Even though the results of these non-controlled trials should be interpreted with caution, the effectiveness of PAD in PAH suggests that targeting the autonomic nervous system (ANS) in PAH via an invasive method could be a viable therapeutic strategy. Sympathetic ganglion block is an experimental therapy that, like PAD, also targets the over-activation of the sympathetic nervous system. Superior cervical ganglion or stellate ganglion block using local injections of an anesthetic agent have been tested in rodent models of PAH, with encouraging results (Na et al. 2014). Finally, catheter-based renal artery denervation, an intervention that targets the activation of the sympathetic nervous system and the RAA system, has been tested in a canine (Qingyan et al. 2015) and a rodent (Liu et al. 2017) model of PAH, again with encouraging results.
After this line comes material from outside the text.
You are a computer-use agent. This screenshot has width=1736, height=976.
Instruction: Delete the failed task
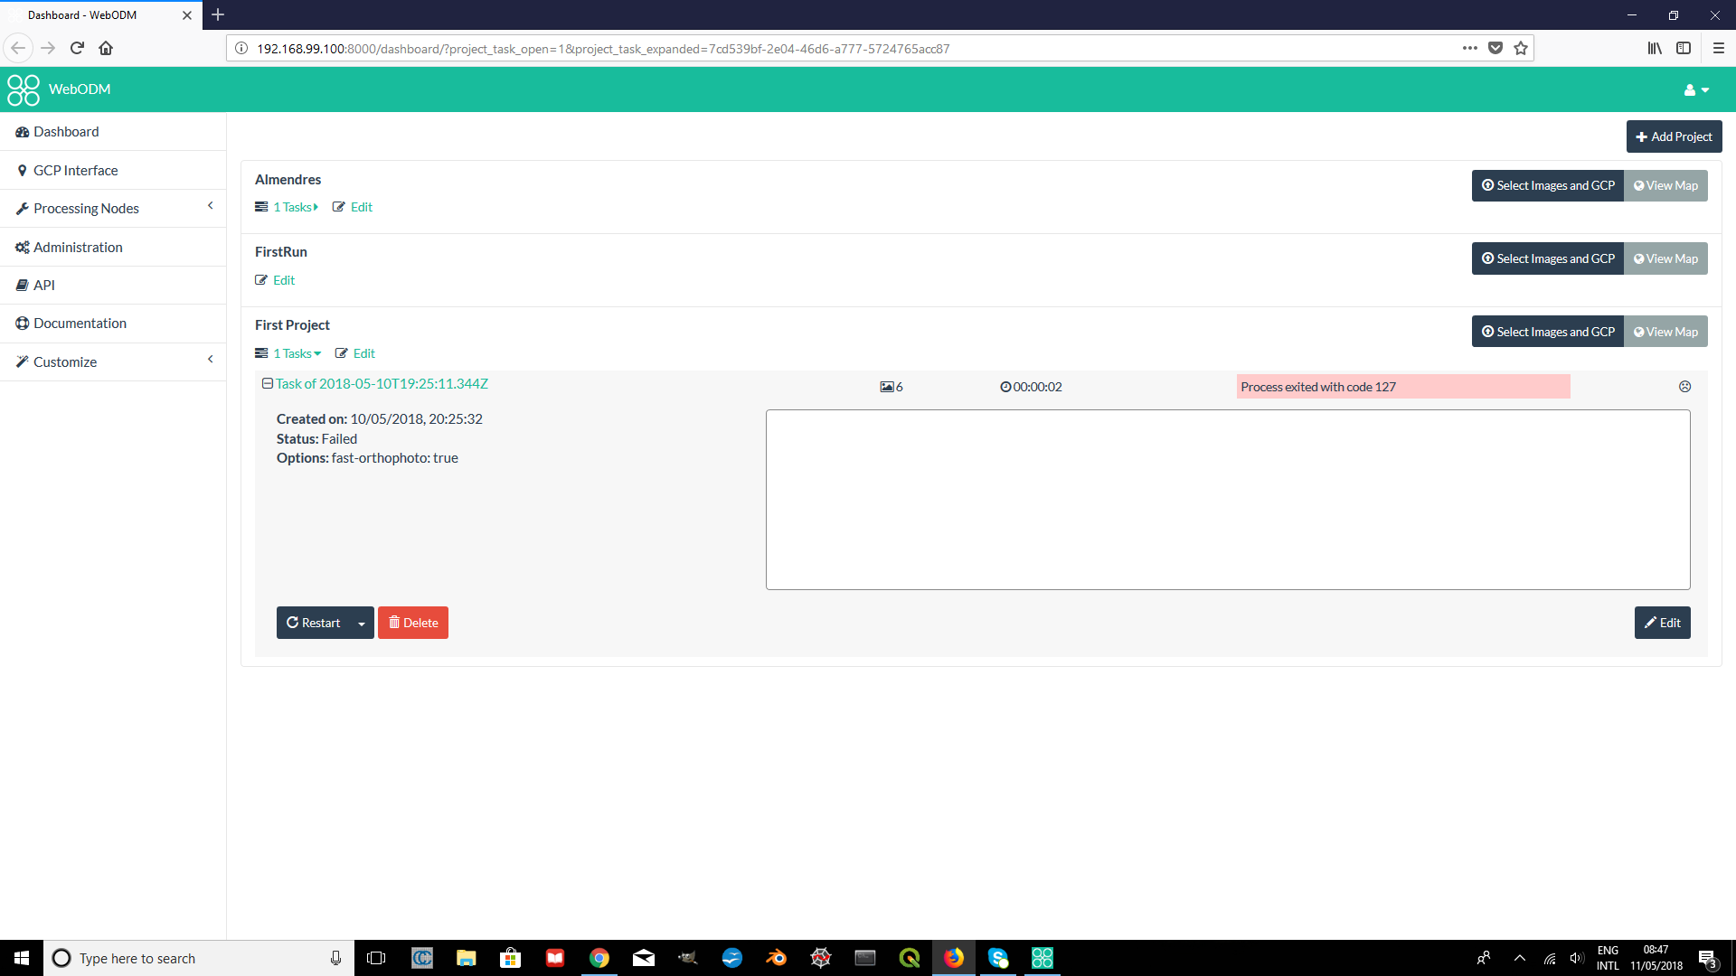[x=413, y=624]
Drawbacks of these invasive approaches is that they are non-specific, since the ablation or block takes place without targeting specific branches or fiber types of the neural structures and that they are completely or partially irreversible (Table 1). This raises the possibility that a targeted, reversible method for modulating autonomic tone may be another viable, perhaps preferable, therapeutic approach in PAH.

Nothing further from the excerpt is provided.